Pourtant, le taux de change revêt une
importance cruciale pour l’ensemble des acteurs de l’économie (Etat,
entreprises, consommateurs, épargnants, investisseurs, banques) ainsi que pour
les grands équilibres économiques et financiers (solde budgétaire, balance
commerciale, balance courante, réserves de change, etc.) et se trouve en
relation intime avec toutes les variables économiques, en particulier le taux
d’intérêt et le taux d’inflation. Par ailleurs, le taux de change influe sur le
niveau de compétitivité des entreprises et détermine largement la structure de
l’économie entre secteur des biens échangeables et celui des biens non
échangeables. De plus, il peut être retenu comme un des canaux de transmission
de la politique monétaire. Pour toutes ces considérations, qu’il serait
difficile d’expliciter dans le cadre de cet article, on peut dire que la
réforme envisagée est loin d’être anodine et qu’il convient d’en saisir les
tenants et les aboutissants. Un débat national mettant à contribution
l’ensemble des forces vives doit se tenir avant toute décision dans ce domaine.
Rappel historique
Au sortir de la seconde guerre mondiale, et pour
éviter de retomber dans la guerre des monnaies des années 1930 caractérisée par
des dévaluations compétitives en série, les puissances occidentales
victorieuses sous le leadership des Etas Unis se sont mises d’accord pour créer
un système monétaire international fondé sur un régime de fixité par référence
à l’or, appelé Gold Exchange Standard. Adopté dans le cadre des statuts du
Fonds monétaire international, qui a été créé en même temps que la Banque mondiale
par les accords de Bretton Woods, ce système fondé sur le dollar en tant que
monnaie pivot avait bien fonctionné tant que les Etats Unis garantissaient la
convertibilité en or de tout dollar détenu à l’extérieur. La stabilité de
change qui en résultait avait largement favorisé le niveau d’activité
économique soutenu durant les trente glorieuses.
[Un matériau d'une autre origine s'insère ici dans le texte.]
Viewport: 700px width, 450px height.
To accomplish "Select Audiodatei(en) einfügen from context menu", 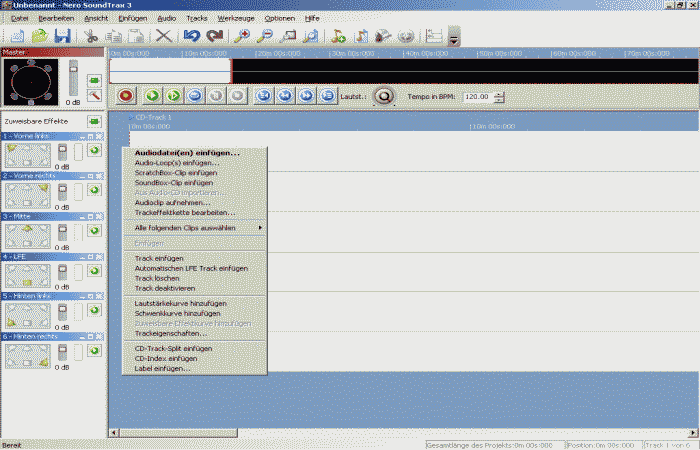I will [x=187, y=153].
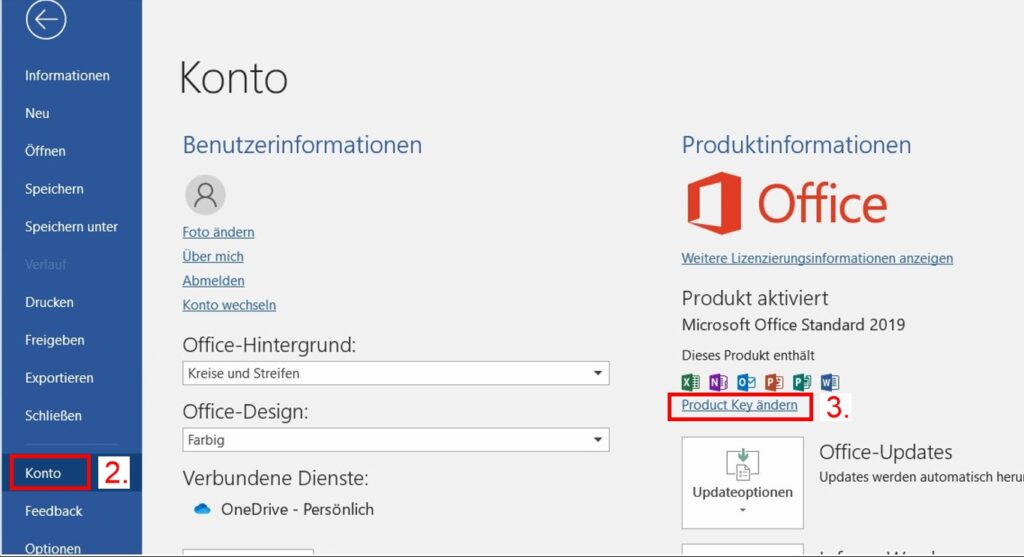
Task: Click the Word product icon
Action: pos(829,382)
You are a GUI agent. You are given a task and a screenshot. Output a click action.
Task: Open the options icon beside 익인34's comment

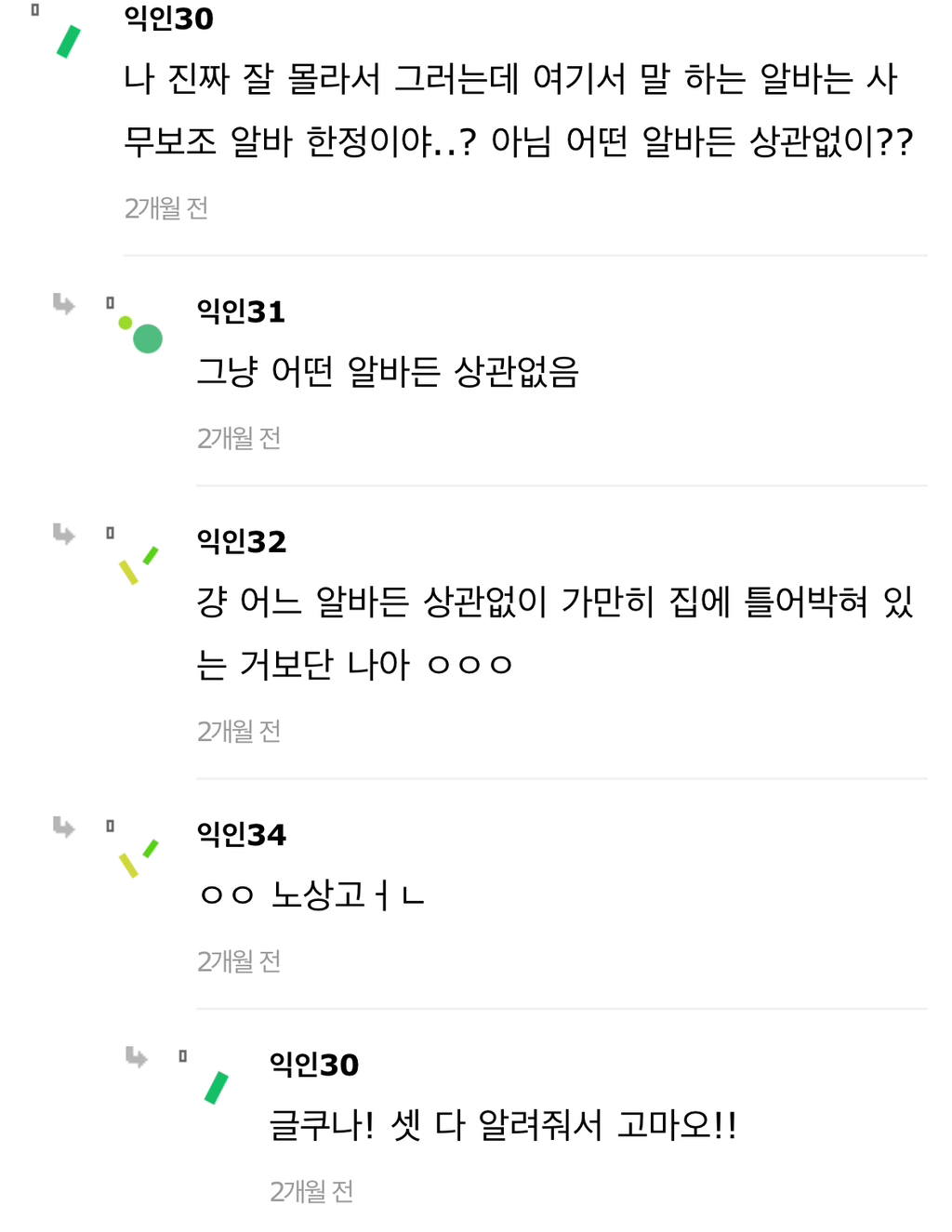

Toutefois, pour des raisons
liées au déséquilibre croissant entre, d’une part, la masse des dollars en
circulation favorisée par les déficits structurels de la balance courante des
Etats Unis et, d’autre part, le stock d’or détenu par la Federal Reserve, une
crise s’était déclarée dans la deuxième moitié de la décennie 1960. Malgré les
nombreuses tentatives de correction, au prix d’une série de dévaluations du dollar
et de vains accords internationaux, le Président Nixon a fini par jeter
l’éponge en déclarant en août 1971 l’inconvertibilité du dollar en or, sonnant
par là même la fin du système de Bretton Woods.
Face à cette
situation, les pays développés avaient opté, faute de solution multilatérale de
rechange, pour un flottement généralisé de leurs monnaies. Quant aux pays en
voie de développement, la plupart d’entre eux avaient choisi un régime de
fixité avec un ancrage par rapport à une monnaie unique (le dollar dans la
majorité des cas) ou à un panier de devises, comme ce fut le cas du Maroc.
Nous devons faire ici
un rappel didactique important : la fixité peut être obtenue de deux
façons, passive ou active. La méthode passive consiste à arrimer la monnaie
nationale à une devise ou un panier de devises dans une relation mécanique
mathématiquement formulée comme on va l’expliquer dans le cas du Maroc. La
méthode active nécessite une intervention de la banque centrale sur le marché
des changes pour équilibrer l’offre et la demande et obtenir la parité fixe
souhaitée dans le cadre de la politique de taux de change poursuivie.
L’expérience
marocaine
Le panier de
référence adopté en 1974 a été gardé secret par les autorités, que ce soit pour
les devises qui le composaient ou pour les pondérations qui leur étaient
imputées. On peut supposer cependant qu’il comportait un nombre élevé de
devises, probablement plus de six. Le franc français, monnaie de notre premier
partenaire commercial, d’une part, et le dollar en tant que principale monnaie
de facturation et de réserve, d’autre part, y occupaient une place de choix.
Ce
système de cotation n’a, à vrai dire, jamais posé de problème particulier. En
cas de besoin, des corrections étaient apportées sur le niveau de la parité. A
ce titre, trois interventions méritent d’être rappelées. La première, au début
du programme, d’ajustement structurel (PAS), entre 1984 et 1986, avec le
glissement officiellement opéré pour déprécier le dirham, le ramenant de 0,95
DH à plus de 1,25 DH pour un franc français. La deuxième correction était
intervenue en 1990, lorsque l’Etat avait, le 2 mai, dévalué le dirham de 9,25%.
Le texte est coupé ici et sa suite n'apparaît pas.